The Michigan League for Public Policy released the Michigan Kids Count Databook 2012, which again, like every year for the last two decades, illustrates just how children, youth and families are doing throughout Michigan. This county-by-county report allows us to see how our communities are faring on economic well-being, health, safety and education and looks at how all of those areas together impact success.
This is great timing. The Legislature is convening committees and leaders are making pronouncements about where their time will be prioritized over this session. The Governor will be releasing his budget proposal in the next couple of weeks, where he’ll set his priority investments in our state.

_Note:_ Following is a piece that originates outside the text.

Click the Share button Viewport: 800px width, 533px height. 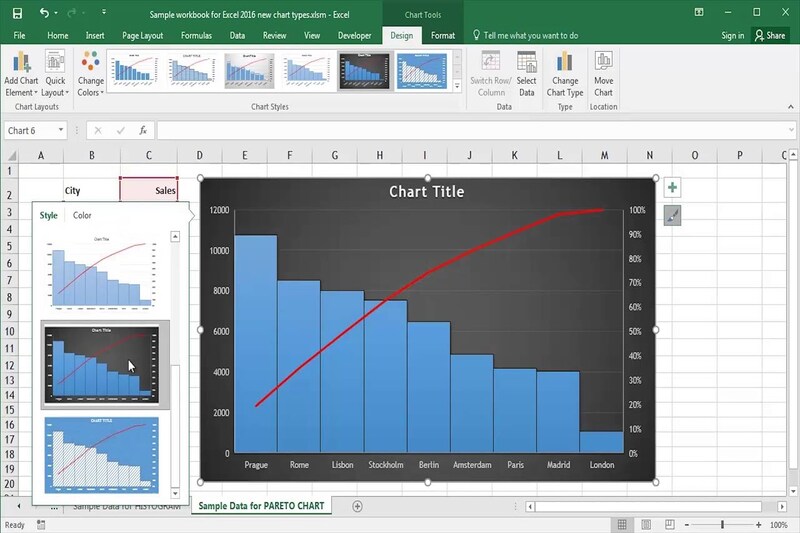coord(771,35)
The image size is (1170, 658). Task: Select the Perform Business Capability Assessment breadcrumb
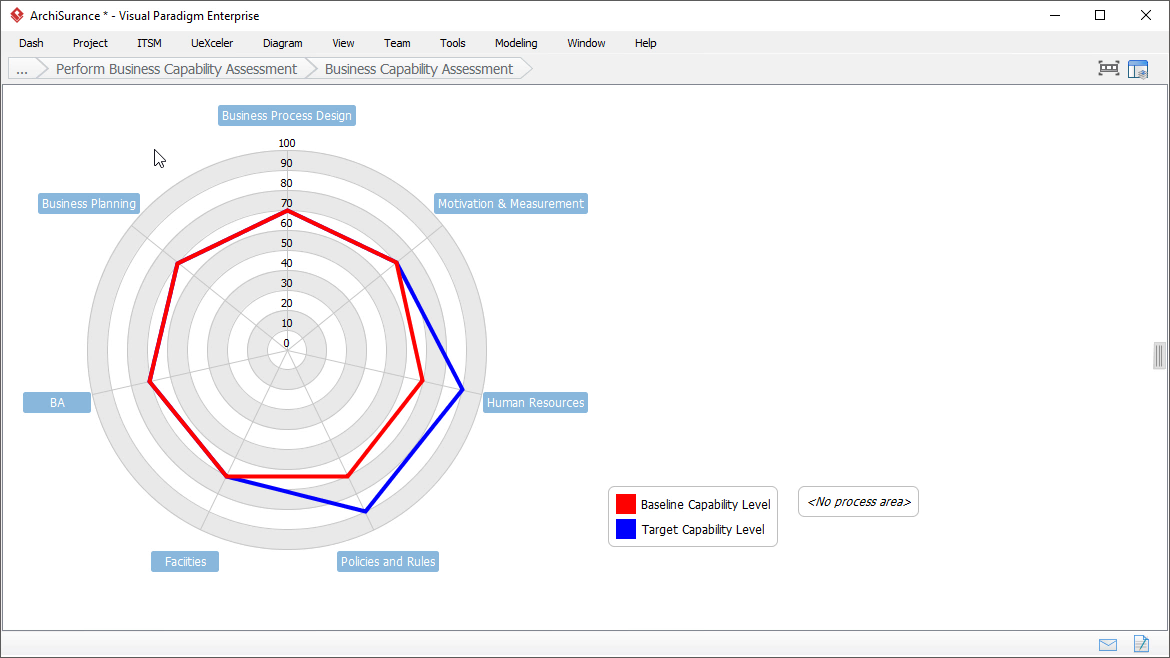coord(176,68)
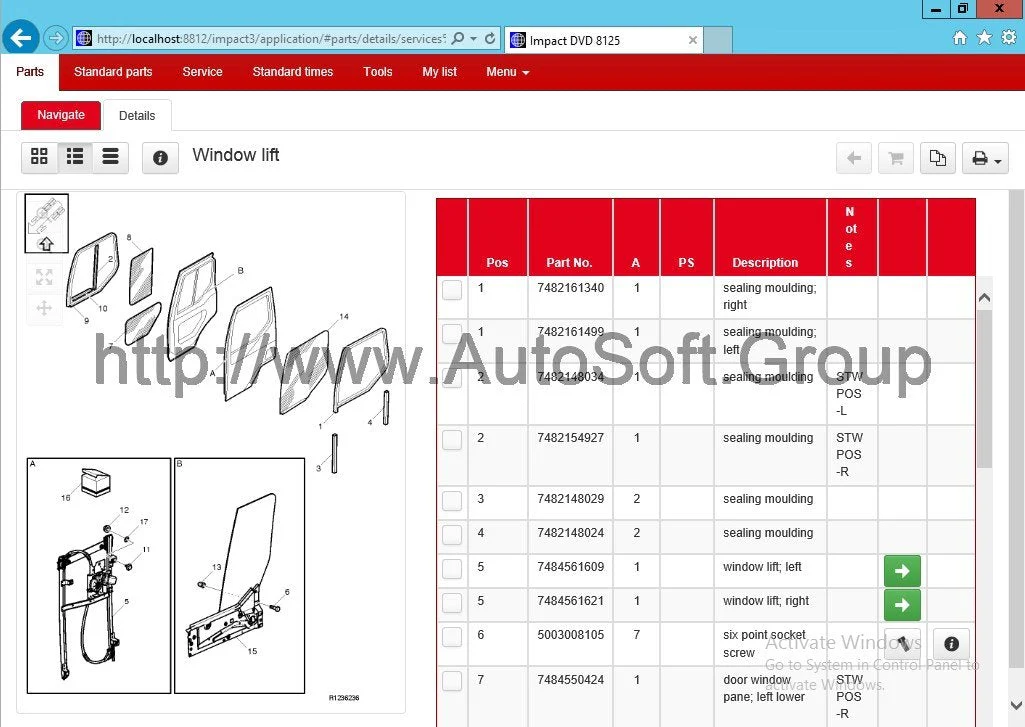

As we know, good public policymaking can contribute positively to well-being, inadequate or misguided public policymaking also impacts well-being. The findings in the Data Book once again point to the need for real commitment to supporting programs that lead to successful children, youth and families in Michigan – commitment that we have not seen at the state level in recent years. In 2013, we are looking to policymakers for the following:
- Address the growing poverty faced by Michigan families and communities by reinstating the Earned Income Tax Credit (EITC) to 2012 levels;
- Address the growing shares of children who are confirmed victims of child abuse and neglect by increasing investment for family support services that reach families with infants and toddlers – those most likely to be impacted;
- Ensure continued improvement in 4th grade reading success by improving family access to quality early learning programs and strengthening connections between early childhood and the early elementary school years;
- Enable higher high school graduation rates by expanding access to alternative education opportunities that utilize a fifth or sixth year of high school and connect a high school credential to community college credits or real-world work experience.
Kids Count is a great tool to help encourage our policymakers to champion issues that are crucial for Michigan’s success. Use it to insist that policy decisions strengthen our ability to ensure that ALL children can thrive in school, the workplace, and in life.
The annual Data Book is released by the Kids Count in Michigan project. It is a collaboration between the Michigan League for Public Policy (formerly the Michigan League for Human Services), which researches and writes the report, and Michigan’s Children, which works with advocates statewide to disseminate the findings. Both are nonpartisan, nonprofit advocacy organizations concerned about the well-being of children and their families.